Brothers of Brass in the past has clashed with police for playing in front of the Denver Performing Arts Complex, where shows from the Denver Center for the Performing Arts, Opera Colorado, Colorado Ballet and Colorado Symphony empty onto the corner of 14th and Curtis streets.
There they play for crowds of more than 1,000 people, who must weave around them and their incredible volume while snapping photos for social media. (The band also live-streams on its own social accounts.) Nearby downtown residents have been known to berate them face-to-face over their volume and call in noise complaints to the Denver Police Department, in addition to turf wars with local businesses and other street musicians who are drowned out or displaced by the act, according to Westword.
That came to a head in the late 2010s when the city of Denver began looking for ways “to bring us down,” according to Simon.
“Denver Arts & Venues and (the band) were in mediation during 2017 and 2018 over permitting issues, which were impacting patron egress and sound quality in the theaters,” a Denver Center spokesperson wrote in response to questions about their confrontations. “During this time frame, the mediator asked that Brothers of Brass refrain from entering venues and interacting with staff. Unfortunately, the mediation was not honored, which led to several interactions with DCPA staff members. Ultimately, the police were called to intervene.”
Denver Center officials opted not to press charges, and the relationship has improved since then, Simon said.

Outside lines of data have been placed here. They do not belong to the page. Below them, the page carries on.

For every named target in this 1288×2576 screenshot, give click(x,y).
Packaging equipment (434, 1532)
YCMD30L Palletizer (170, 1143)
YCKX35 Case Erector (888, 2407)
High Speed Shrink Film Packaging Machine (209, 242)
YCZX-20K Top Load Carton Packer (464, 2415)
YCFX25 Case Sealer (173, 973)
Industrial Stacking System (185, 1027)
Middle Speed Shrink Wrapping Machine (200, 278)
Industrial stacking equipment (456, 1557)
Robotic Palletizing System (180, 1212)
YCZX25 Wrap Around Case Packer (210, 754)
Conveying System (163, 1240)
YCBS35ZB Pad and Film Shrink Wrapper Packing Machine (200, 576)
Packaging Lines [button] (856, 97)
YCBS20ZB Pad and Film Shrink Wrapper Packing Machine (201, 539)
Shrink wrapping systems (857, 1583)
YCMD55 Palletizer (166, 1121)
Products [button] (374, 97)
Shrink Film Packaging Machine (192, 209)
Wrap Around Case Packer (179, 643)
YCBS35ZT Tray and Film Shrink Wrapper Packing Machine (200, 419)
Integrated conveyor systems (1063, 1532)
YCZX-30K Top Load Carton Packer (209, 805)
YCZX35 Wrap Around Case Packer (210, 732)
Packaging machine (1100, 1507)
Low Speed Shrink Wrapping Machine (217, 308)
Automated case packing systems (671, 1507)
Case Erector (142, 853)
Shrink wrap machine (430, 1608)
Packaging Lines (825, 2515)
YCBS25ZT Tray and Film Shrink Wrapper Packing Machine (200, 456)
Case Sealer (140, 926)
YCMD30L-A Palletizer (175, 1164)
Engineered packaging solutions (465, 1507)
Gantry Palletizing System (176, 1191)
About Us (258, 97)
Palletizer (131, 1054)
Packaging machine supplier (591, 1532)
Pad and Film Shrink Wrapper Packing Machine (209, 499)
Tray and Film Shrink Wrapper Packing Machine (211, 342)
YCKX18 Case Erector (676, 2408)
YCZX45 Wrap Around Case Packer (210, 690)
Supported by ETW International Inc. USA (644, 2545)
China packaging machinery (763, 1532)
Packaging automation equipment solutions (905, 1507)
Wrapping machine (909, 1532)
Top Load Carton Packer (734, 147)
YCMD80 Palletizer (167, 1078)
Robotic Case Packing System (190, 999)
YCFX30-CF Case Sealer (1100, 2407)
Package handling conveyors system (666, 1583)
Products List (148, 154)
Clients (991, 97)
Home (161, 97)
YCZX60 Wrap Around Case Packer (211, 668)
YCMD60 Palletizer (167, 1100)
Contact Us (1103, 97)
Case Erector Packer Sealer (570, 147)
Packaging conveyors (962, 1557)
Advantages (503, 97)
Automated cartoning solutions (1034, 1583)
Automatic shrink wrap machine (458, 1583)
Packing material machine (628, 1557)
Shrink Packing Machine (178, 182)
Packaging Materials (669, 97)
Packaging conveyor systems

“We have been legitimized by the city in other ways, like playing for city council members,” Lopez said. “And last Christmas — our busy season — we didn’t get any interference playing for the ‘Nutcracker’ and ‘Christmas Carol’ audiences. It would be cool to have the official OK so we’re not looking over our shoulders for somebody trying to shut us down.”
The band’s most lucrative gigs are still to come this year, although Simon is still the only full-time member at the moment. Lopez, a chemist with a degree from Colorado School of Mines, and the others have plenty to keep them busy outside the band’s schedule. But as Simon noted, they’re ready to don their matching dress outfits and horns at a moment’s notice.
“Our main uniform in the Brothers of Brass shirts with the horny octopus (as in horns for arms) on the front,” Simon said. “In the winter we all wear Timbalands, and in the summer, we wear black pants and Jordan Ones.”
They’re more than a brass band, and always have been. This year is the time to prove it.
“I think (the single) ‘Mile High’ has a kind of Chance the Rapper, hip hop/pop vibe,” said Simon, who was inspired to write about his experiences in Denver ranging from fireworks at Coors Field to parking tickets and disappearing into nature. “I’m from Louisiana, where there are a lot of natural disasters, so I talk about how you can forget about the earthquakes and hurricanes and stuff like that in Denver.
“Brass-band music doesn’t reach everybody, and not everybody is a fan,” he added. “But that’s not the only thing we do, and that’s not the only thing this is about. We’re all very multicultural and multitalented, and we’re ready to show people that.”